You do not have control over your partner’s violence, but you have a choice about how to get yourself and your children to safety. Leaving must be done with a careful plan. Abusers often strike back when they believe their partner is leaving the relationship.

Safety during a violent incident:

  • Practice getting out safely. What doors, windows, elevators, stairwells, or fire escapes would you use?
  • Keep your purse and car key where you can get to them in order to leave quickly.
  • Tell neighbors about the violence and ask that they call the police if they hear suspicious noises coming from your home.
  • Teach your children to use the phone to contact the police and fire department.
  • When you anticipate an argument, avoid the bathroom, garage, kitchen and other areas near weapons or rooms without access to an outside door.

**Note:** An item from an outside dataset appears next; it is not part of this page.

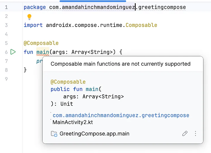
Task: Open the three-dot more options in the popup
Action: tap(195, 134)
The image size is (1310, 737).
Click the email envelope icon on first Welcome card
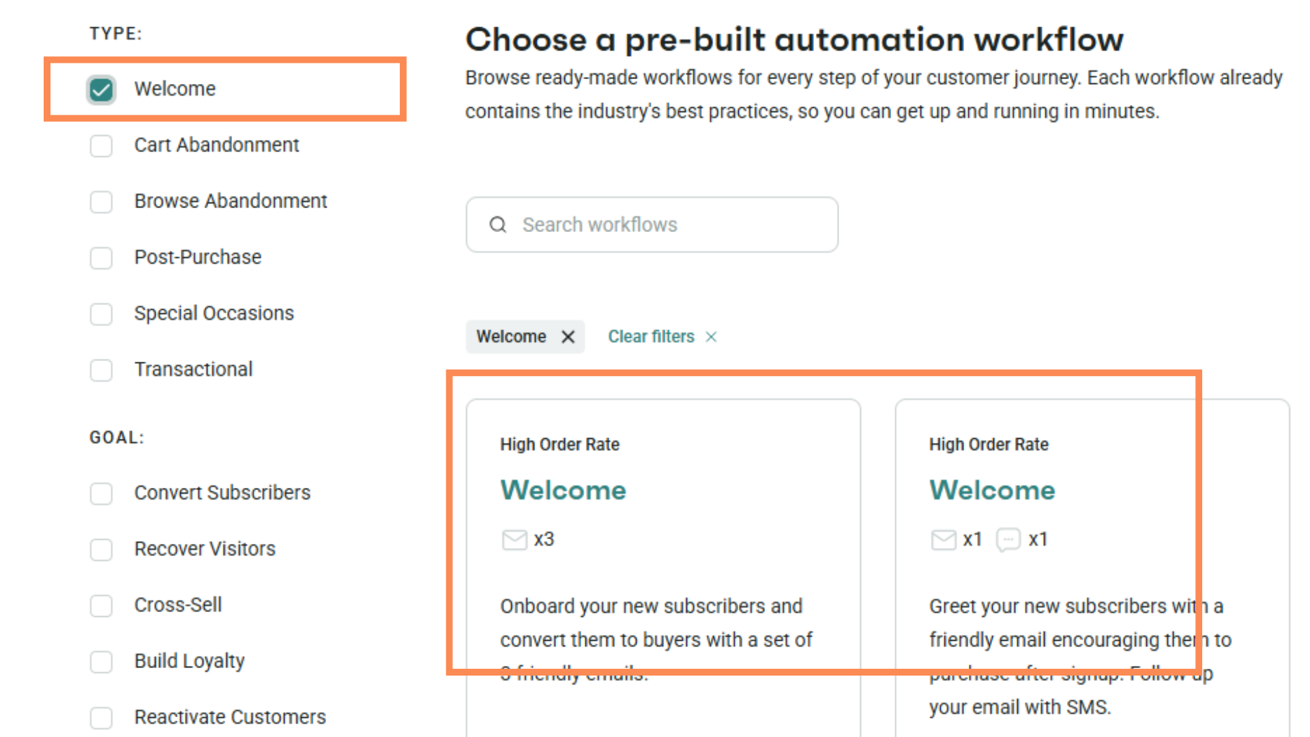tap(514, 540)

Safety when preparing to leave:

  • Keep copies of important documents, keys, extra clothes and money with a friend or family member.
  • Call 911 if you need assistance leaving. Keep the national domestic violence hotline number – 1-800-799 SAFE with you or memorize it. The TTY phone number is 1-800-787-3224.
  • Check with friends or family members to see who would be able to let you stay with them or lend you money.
  • Rehearse your escape plan and, if appropriate, practice it with your children

Items to take when leaving:

  • Identification for yourself
  • Your birth certificate
  • School and vaccination records
  • Credit cards
  • Medications
  • Insurance papers
  • Keys – house, car, office
  • All identification documents for self and children
  • Children’s birth certificates
  • Social Security cards
  • ATM card, checkbook
  • Bank books
  • Children’s favorite toy/blanket
  • Lease/house deed

Plan ahead and put these items in one bag. Hide this bag somewhere he will not find it. Try to keep it at a trusted friend or neighbor’s house. Avoid using next-door neighbors, close family members, or mutual friends. Your abuser might be more likely to find it there.

As you are leaving

  • As you’re leaving, grab the bag you hid, your driver’s license, any checkbooks, and credit cards if you can. If there’s time, take the originals of documents you might need – like birth certificates, social security cards, legal documents and financial documents.
    If you’re in an emergency and need to get out right away, don’t worry about gathering these things. While they’re helpful to have, getting out safely should come first.
  • Create a false trail. Call motels, real estate agencies, and schools in a town at least six hours away from where you plan to go. Ask them questions that will need to be answered by them calling you back. Give them your old phone number.
  • Leave when your abuser will least expect it. This will give you more time to get away before your abuser realizes you are gone.